06 June 2017, Sweetcrude, Abuja – A surplus of Nigerian cargo for July loading is getting smaller after a drop in differentials boosted demand, traders said on Tuesday.
According to Reuters, there were six to seven cargo of Nigerian crude for July loading, down from Monday’s estimate of 10-15.
The agency indicated that the number of August shipments remain steady at more than 40.
“Qua Iboe, the largest export stream was valued at dated Brent plus 35 cents, the lowest since December 2015. Sellers are targeting higher numbers and August cargo are being offered at dated Brent plus 90 cents.
“Angolan crude has been selling more quickly after Chinese buying re-emerged. About six August-loading cargoes are still for sale – including shipments of Dalia, Mondo, Pazflor, and Hungo.
“Differentials for some grades have risen due to increased demand and sellers were targeting strong numbers relative to the last reported levels. Hungo was offered at dated Brent minus 25 cents, up 15 cents from an offer reported on June 1. Dalia was offered at dated minus 60 cents, up about 50 cents from an offer reported on June 7.”
Meanwhile, the price of some crudes rose marginally while others crashed in the market, yesterday. For instance, the price of Brent crashed from $49.68 to $49.61, while that of WTI rose from $47.07 to $ 47.08 per barrel respectively.
The Organisation of Petroleum Exporting Countries, OPEC, stated that “The price of OPEC basket of fourteen crudes stood at $46.89 a barrel on Monday, compared with $45.63 the previous day, according to OPEC Secretariat calculations.

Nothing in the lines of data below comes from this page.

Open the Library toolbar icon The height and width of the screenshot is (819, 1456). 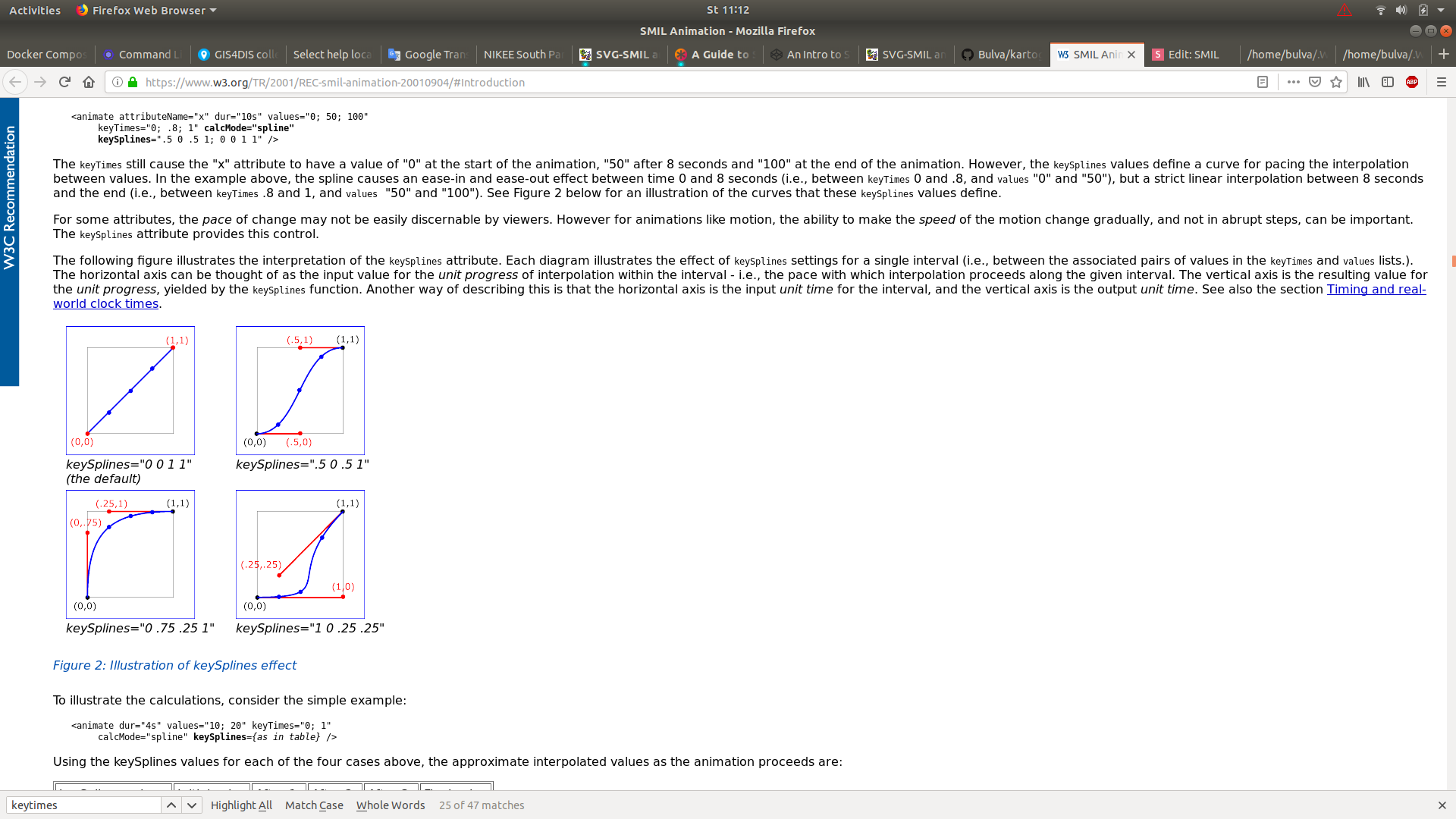pos(1363,82)
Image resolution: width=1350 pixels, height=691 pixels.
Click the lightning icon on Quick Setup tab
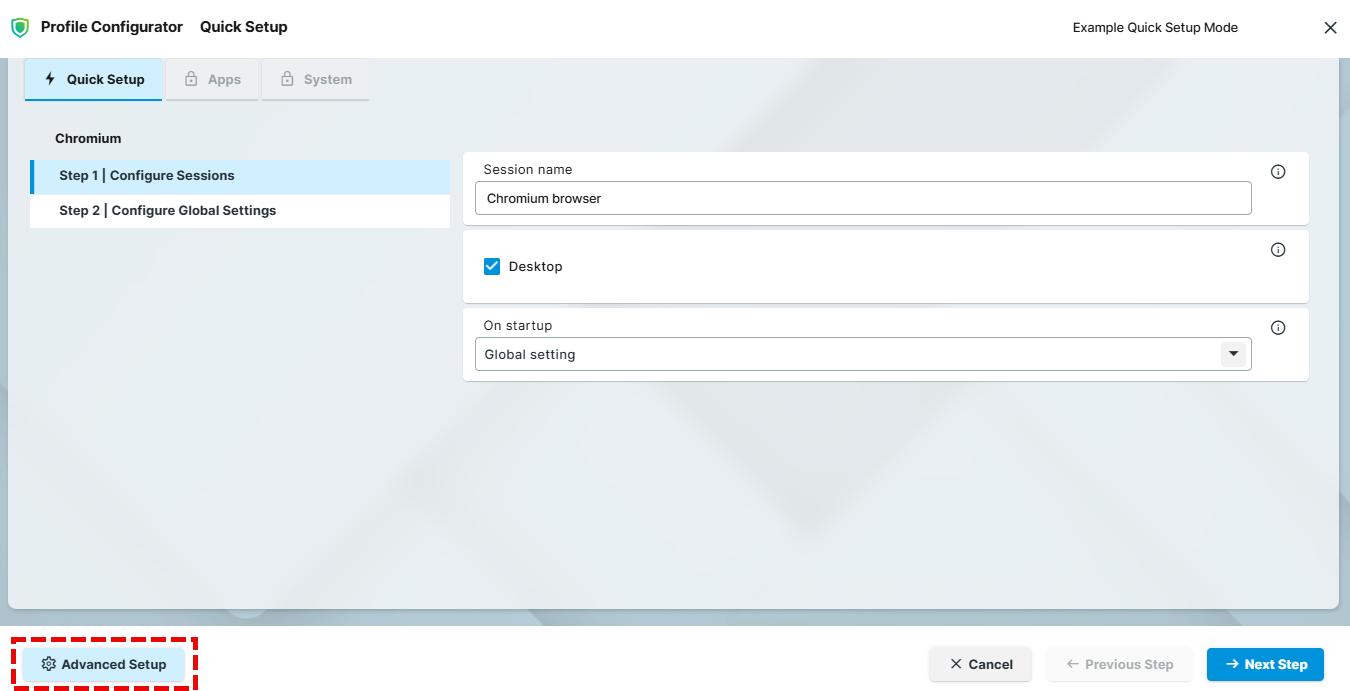(48, 79)
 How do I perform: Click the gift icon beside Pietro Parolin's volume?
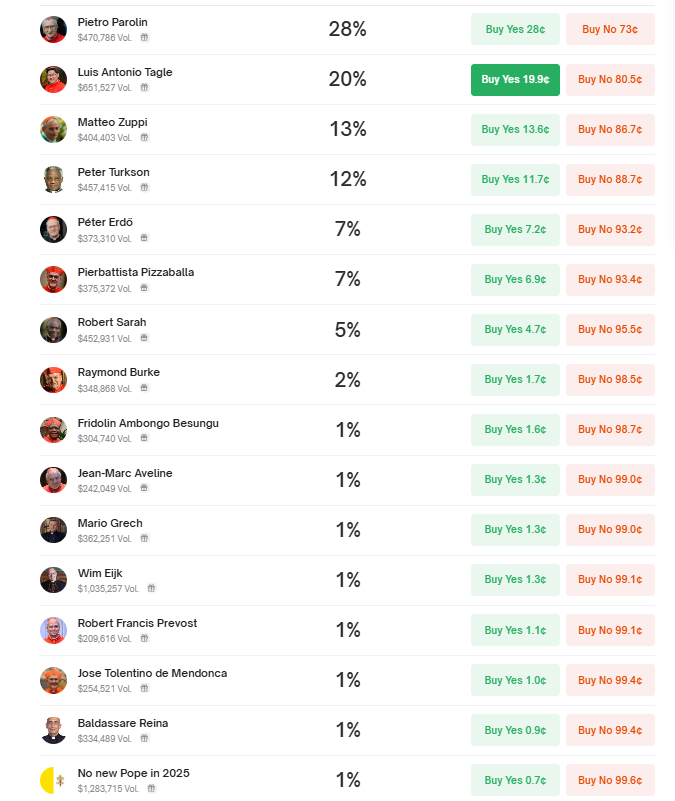[x=145, y=37]
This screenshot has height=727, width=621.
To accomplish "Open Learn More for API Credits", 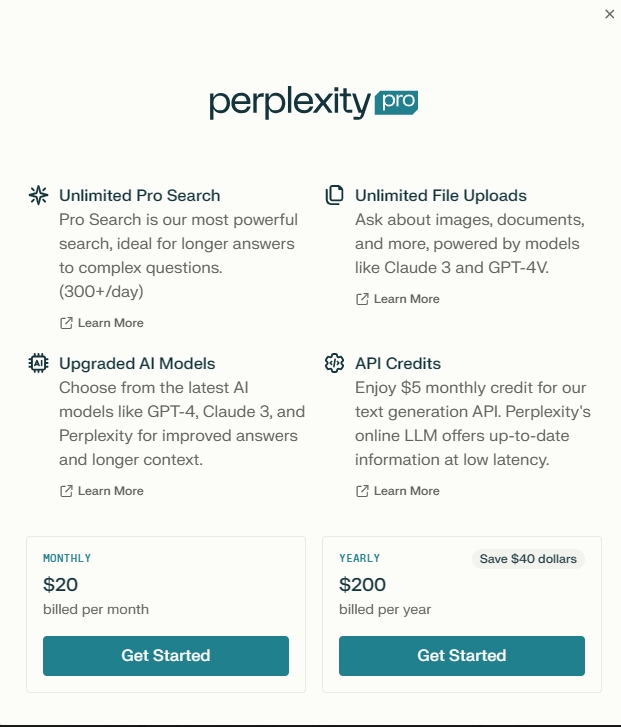I will (x=406, y=491).
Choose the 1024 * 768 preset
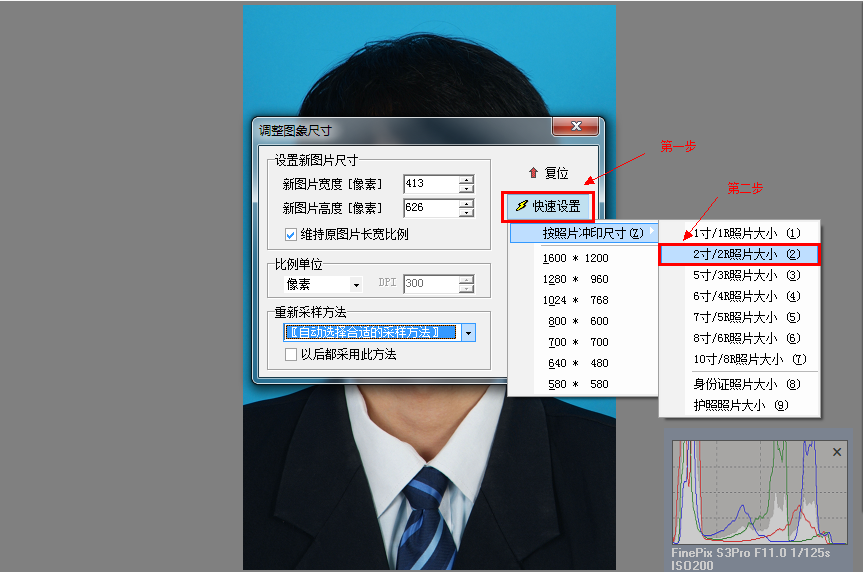The width and height of the screenshot is (863, 572). [x=576, y=300]
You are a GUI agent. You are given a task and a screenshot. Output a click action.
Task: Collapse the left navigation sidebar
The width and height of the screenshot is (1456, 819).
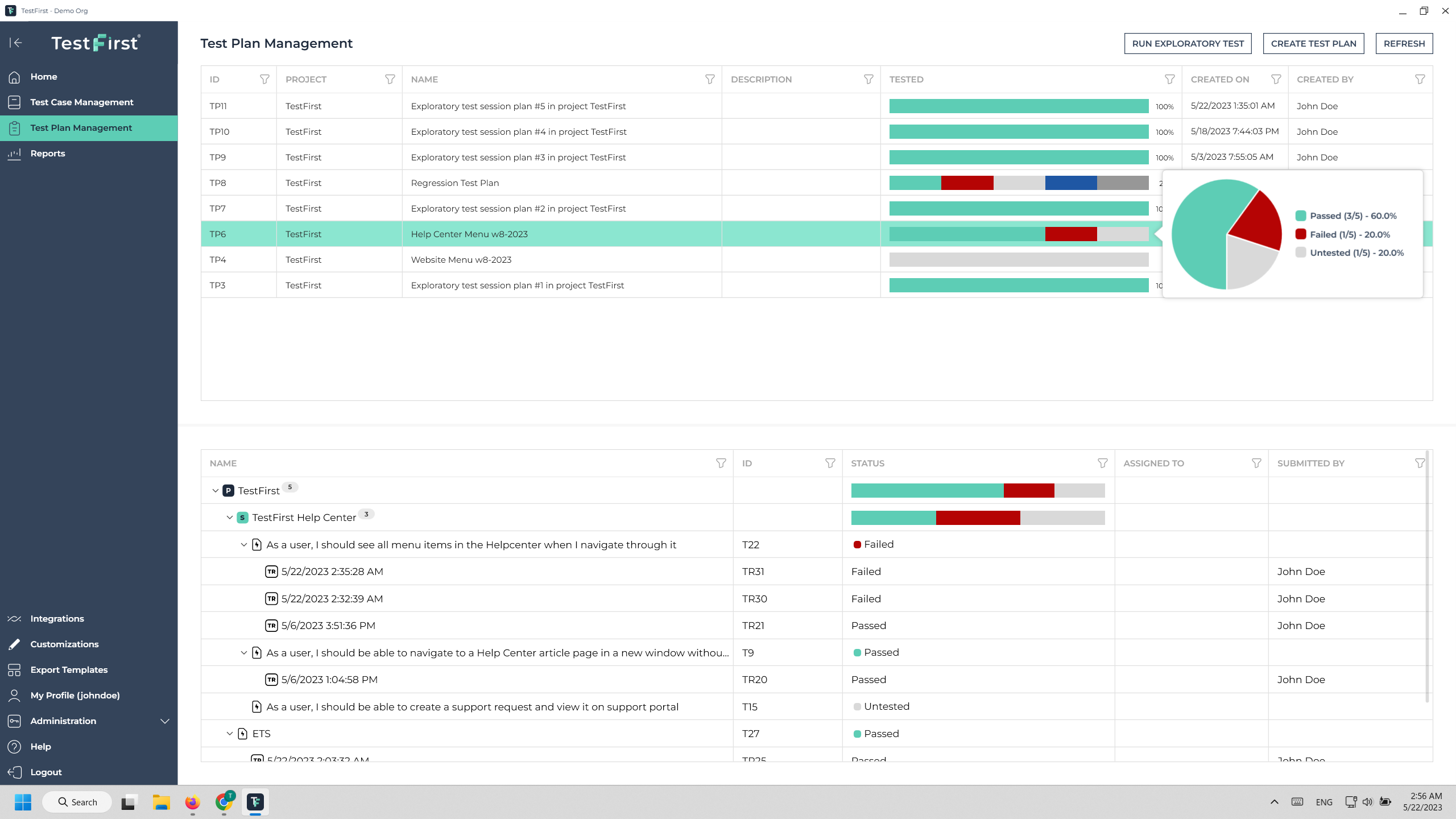(16, 43)
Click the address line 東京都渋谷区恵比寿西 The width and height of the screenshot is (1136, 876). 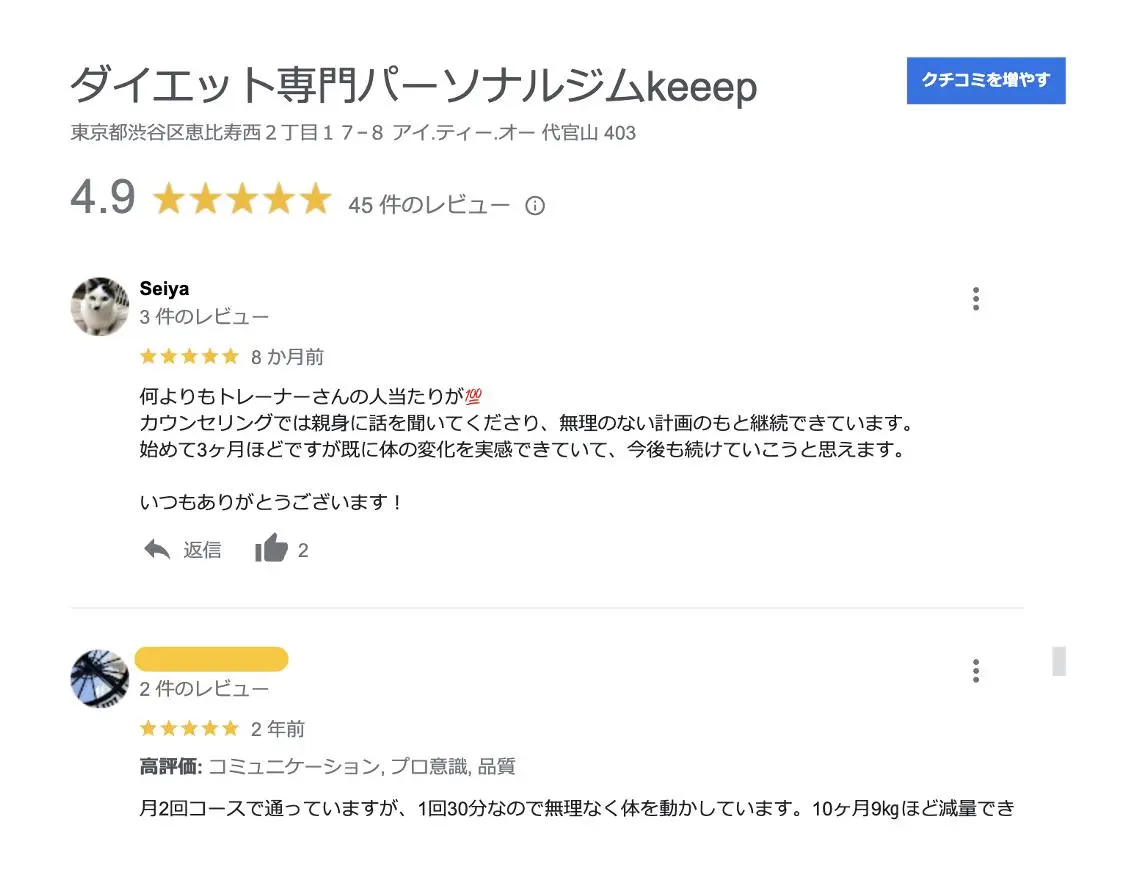pyautogui.click(x=353, y=133)
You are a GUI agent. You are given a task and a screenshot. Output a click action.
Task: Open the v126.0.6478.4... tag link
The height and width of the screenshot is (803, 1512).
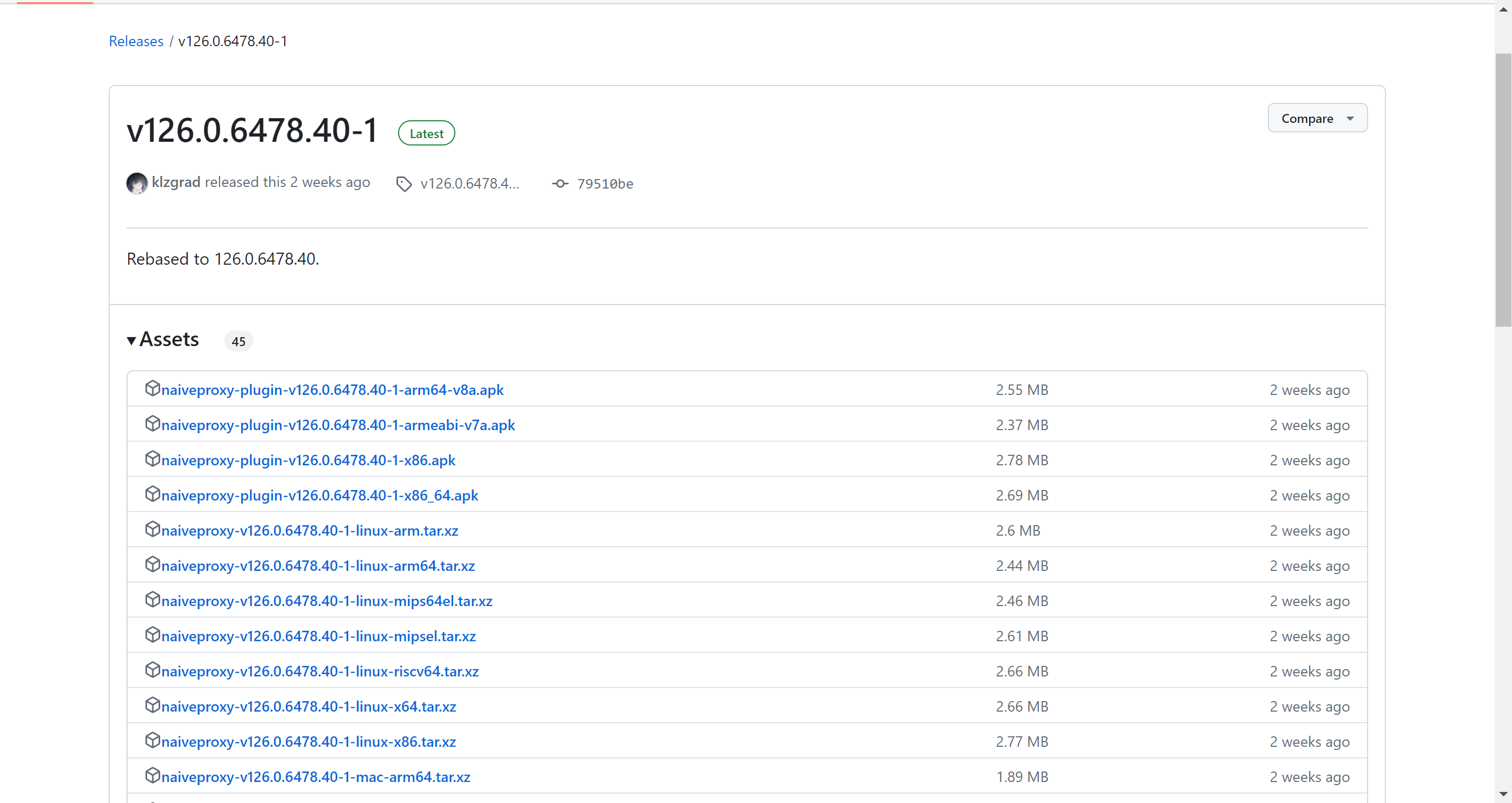pyautogui.click(x=470, y=184)
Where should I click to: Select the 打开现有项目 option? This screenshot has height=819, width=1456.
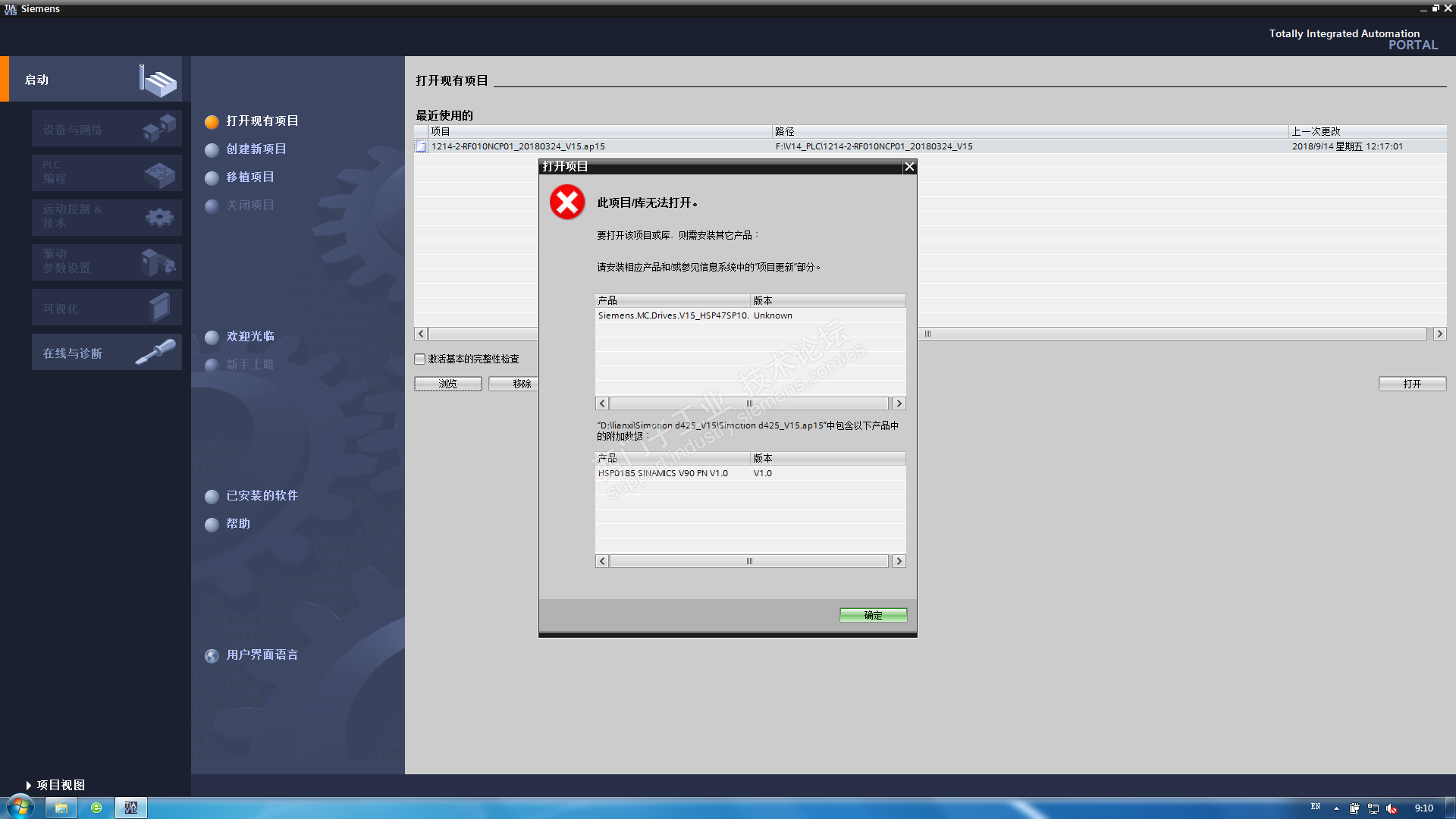(262, 121)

“The OPEC Reference Basket of Crudes (ORB) is made up of the following: Saharan Blend (Algeria), Girassol (Angola), Oriente (Ecuador), Zafiro (Equatorial Guinea), Rabi Light (Gabon), Iran Heavy (Islamic Republic of Iran), Basra Light (Iraq), Kuwait Export (Kuwait), Es Sider (Libya), Bonny Light (Nigeria), Qatar Marine (Qatar), Arab Light (Saudi Arabia), Murban (UAE) and Merey (Venezuela).”
The managing director/chief executive officer of Cowry Asset Management Limited, Mr. Johnson Chukwu, indicated in a telephone interview that the market situation was fuelled by the decision of the United States not to be part of the Paris Club on climate change.
He said that this gives the impression that the United States would flood the market with commercial shale oil, thus worsening the present state of the market.
Chairman of International Energy Services Limited, Dr. Diran Fawibe, a close watcher of the volatile market had said in a telephone interview that the development constituted a fresh threat to foreign exchange generation and budget implementation.